The FDA has also approved a standardized oral product called Vowst for preventing recurrence after antibiotic treatment. It’s a course of four capsules taken once daily for three consecutive days. In clinical trials, only 12.4% of people treated with Vowst had a recurrence through eight weeks, compared to nearly 40% of those who received a placebo. These products are typically reserved for people who’ve had two or more recurrences and haven’t responded to standard antibiotic strategies.
Treatment for Severe and Fulminant Cases
Most C. diff infections cause watery diarrhea, cramping, and sometimes a low-grade fever. Severe cases add signs like a very high white blood cell count or kidney problems. Fulminant C. diff, the most dangerous form, involves dangerously low blood pressure, shock, or a condition where the colon essentially stops moving.

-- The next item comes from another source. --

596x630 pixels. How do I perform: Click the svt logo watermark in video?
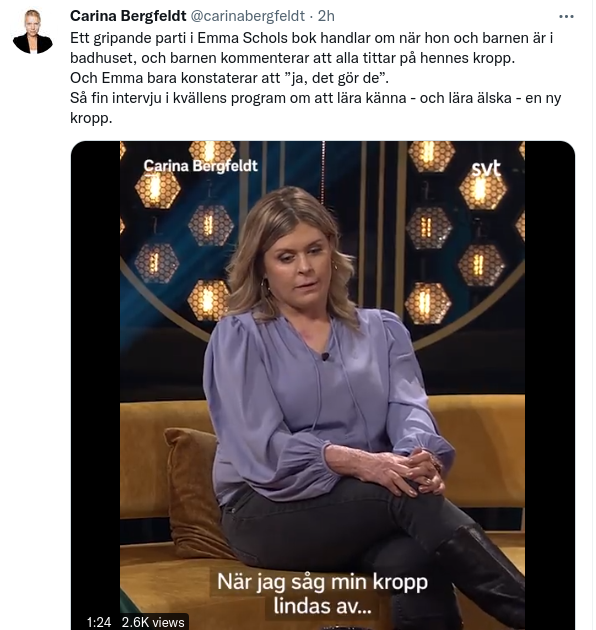coord(486,168)
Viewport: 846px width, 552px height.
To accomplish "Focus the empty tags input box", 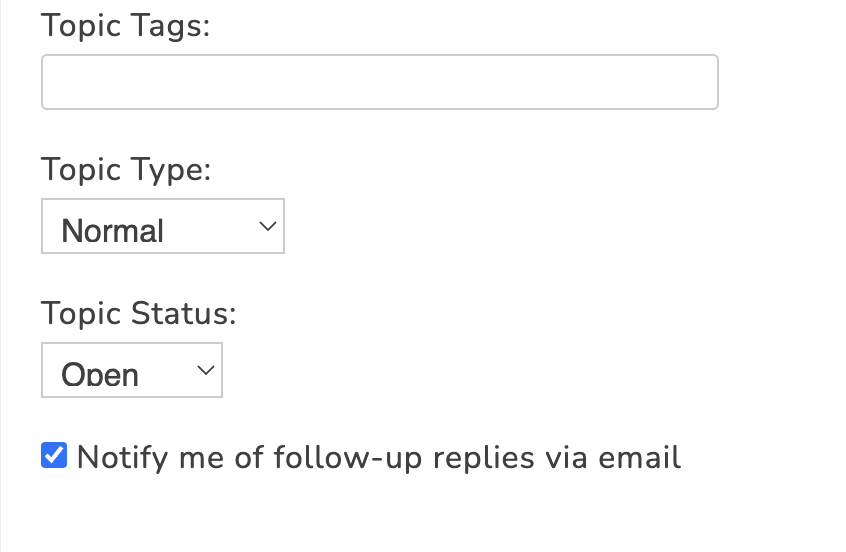I will coord(379,82).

Fulminant infections require aggressive treatment, typically in a hospital. The vancomycin dose is quadrupled compared to a standard case, and if the gut has stopped moving properly, the drug may also be delivered rectally to reach the colon directly. An IV antibiotic is added alongside to ensure the medication gets into the system even when the gut can’t absorb it normally. Surgery, including removal of most of the colon, becomes necessary in some fulminant cases when the infection doesn’t respond to medical treatment or when there’s a risk of the colon perforating.
Diet and Gut Recovery
What you eat during and after a C. diff infection matters more than most people realize. Research in animal models consistently shows that high-fiber diets lead to less severe disease and faster recovery, while low-fiber diets worsen outcomes. The reason ties back to your microbiome: fiber feeds the beneficial bacteria that compete with C. diff for space in your gut.
Not all fiber is equally helpful, though. Soluble, fermentable fibers appear to offer the most protection. Pectin (found in apples, citrus fruits, and berries) increased microbiome diversity and reduced inflammation markers in one study. Inulin, found in garlic, onions, and bananas, helped mice clear C. diff more efficiently. Fructooligosaccharides, present in many of the same foods, improved survival in another model. These are all types of “microbiota-accessible carbohydrates,” meaning your gut bacteria can actually break them down and use them for fuel.
During the acute phase of infection, when diarrhea is at its worst, you may need to start with gentler foods and gradually increase fiber as your symptoms improve. Staying hydrated is critical since the volume of diarrhea C. diff causes can lead to dehydration quickly. Plain water, broths, and oral rehydration solutions all help. Avoid sugary drinks and alcohol, which can irritate an already inflamed gut.
Preventing Spread and Reinfection
C. diff spreads through spores, and these spores are remarkably tough. Alcohol-based hand sanitizers do nothing against them. Alcohol kills bacteria in their active form but cannot destroy spores, which have a protective outer shell. Washing your hands with soap and water is the only reliable way to physically remove C. diff spores from your skin.
For cleaning surfaces at home, especially bathroom surfaces, you need a bleach solution. A 1:10 dilution of standard household bleach (which contains about 5 to 6% sodium hypochlorite) produces roughly 5,000 parts per million of chlorine, the concentration shown to kill C. diff spores within 10 minutes. Spray or wipe the surface and let it stay wet for at least that long before wiping it dry. Regular household cleaners without bleach won’t reliably eliminate the spores.
C. diff spores can survive on surfaces for months, so consistent cleaning matters, particularly if someone in the household is actively infected or recently recovered. Dedicate a bathroom to the infected person if possible, wash clothing and bedding in hot water, and keep bleach-based cleaning on a daily schedule until well after symptoms have resolved.